### WHAT IS BEING ASKED
Can you edit the material from the line with "Task: Expand the head element node" through the end, replacing "bookmark" with "favorite" and changing nothing else? Leave the pictures out of your answer.

Pointing material for text and elements:
/---
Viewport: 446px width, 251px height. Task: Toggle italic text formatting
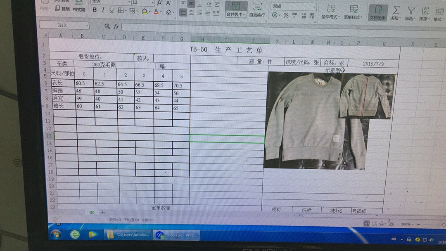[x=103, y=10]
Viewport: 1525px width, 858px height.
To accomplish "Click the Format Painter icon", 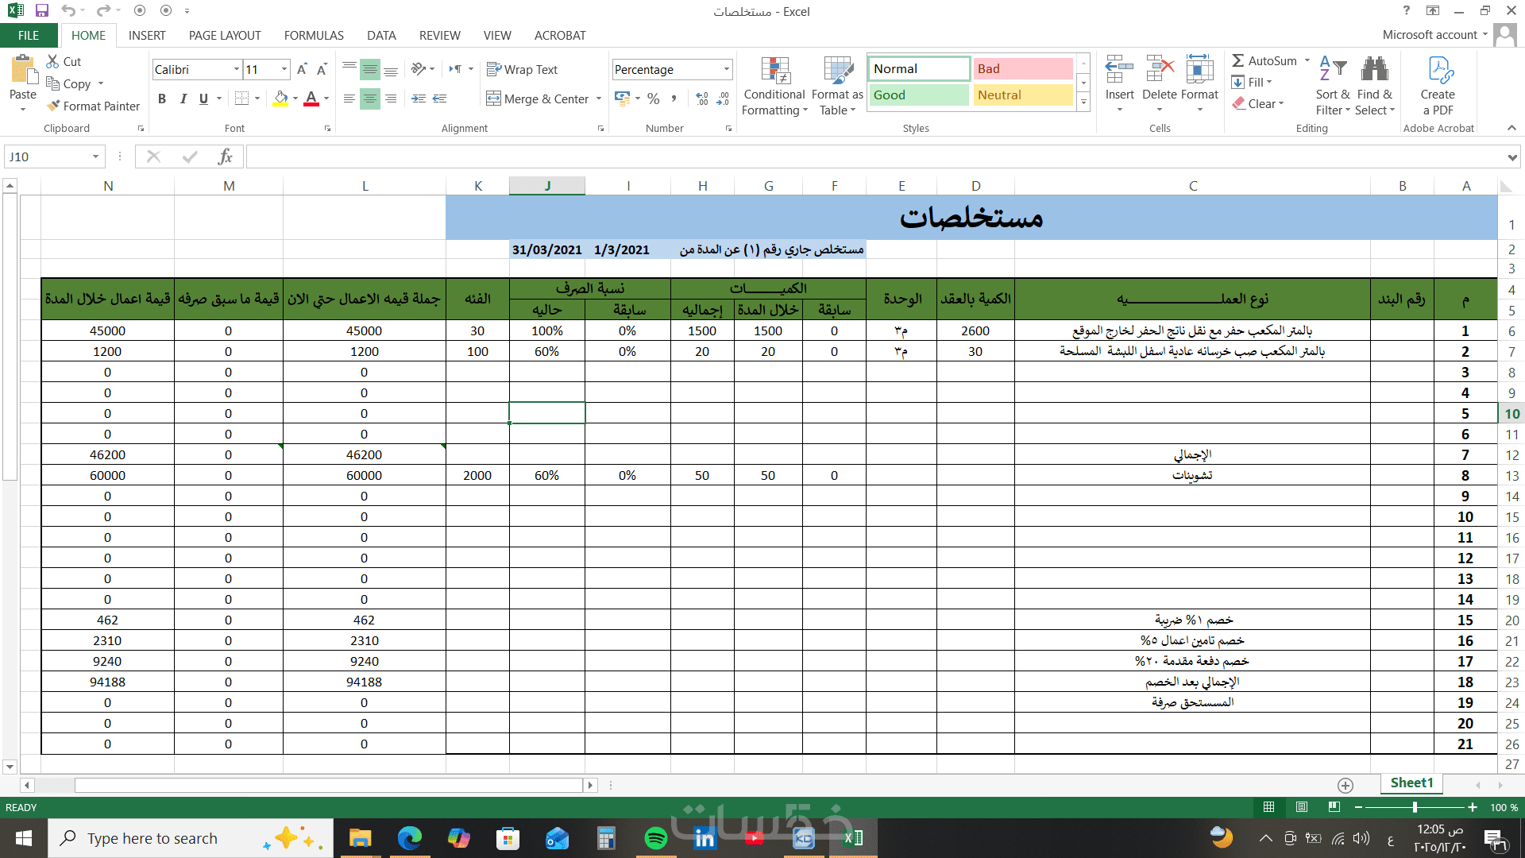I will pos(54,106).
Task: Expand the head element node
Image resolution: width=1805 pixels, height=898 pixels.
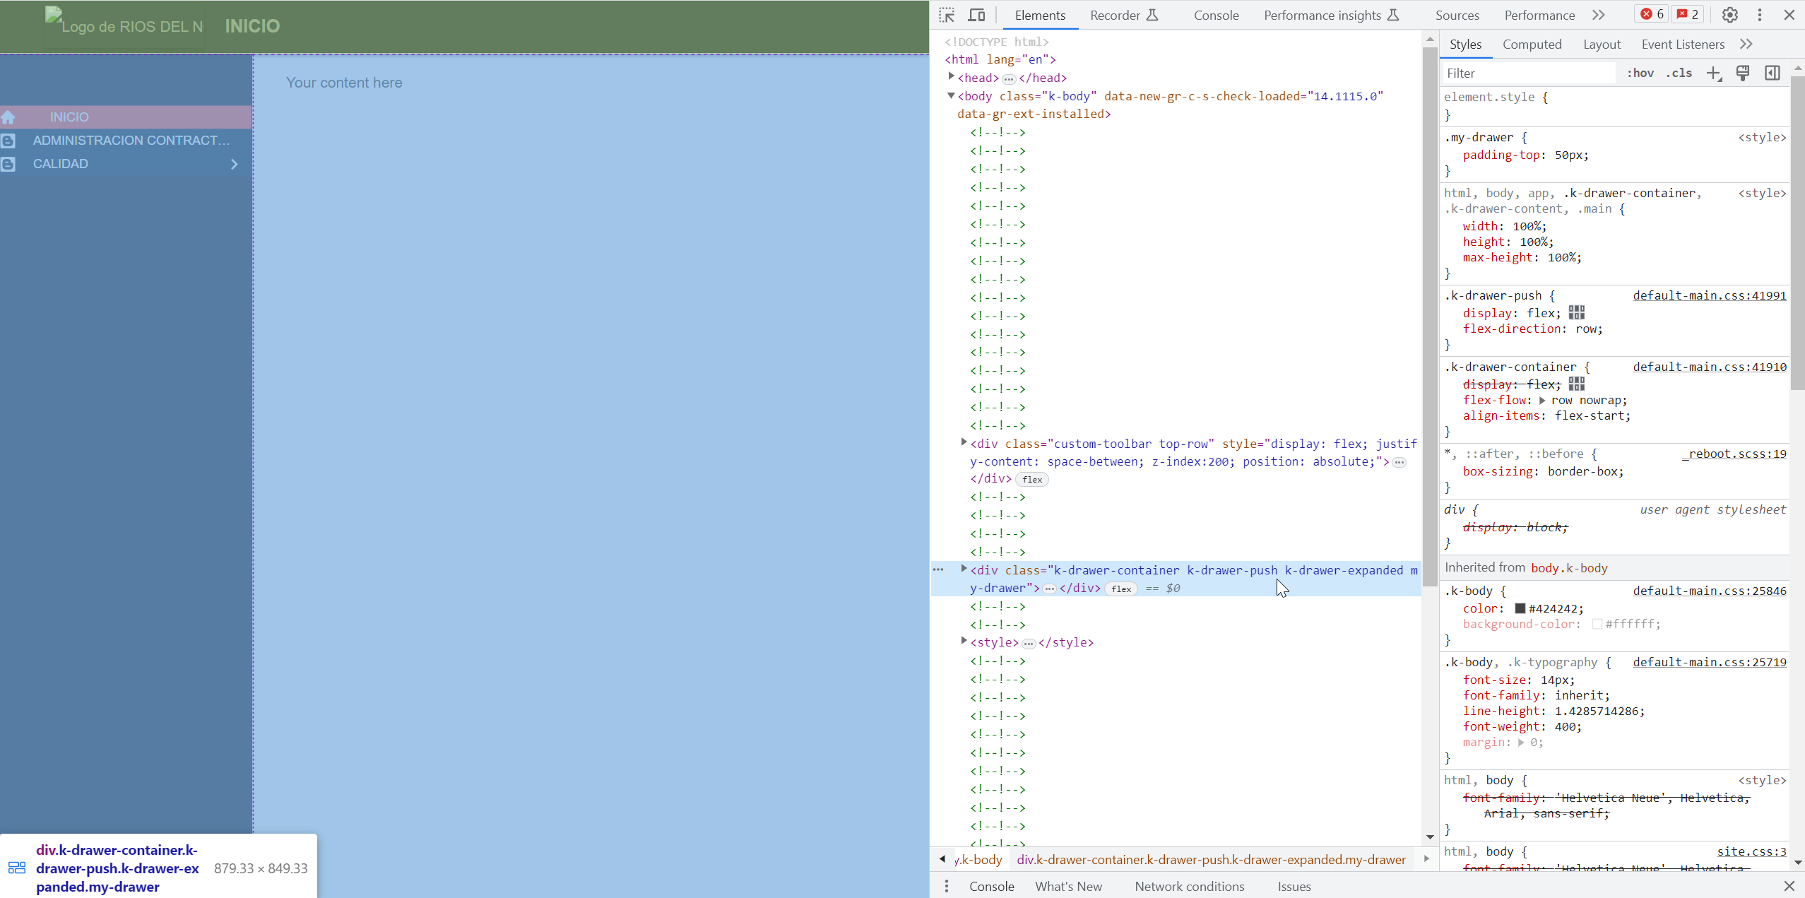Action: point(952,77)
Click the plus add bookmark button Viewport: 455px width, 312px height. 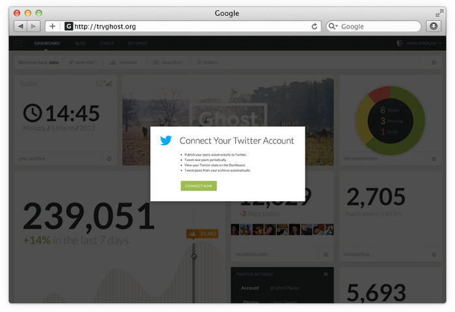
\---
### FINISHED EXERCISE
Task: Expand the head element node
Image resolution: width=1805 pixels, height=898 pixels.
Action: point(952,77)
Click the plus add favorite button Viewport: 455px width, 312px height. 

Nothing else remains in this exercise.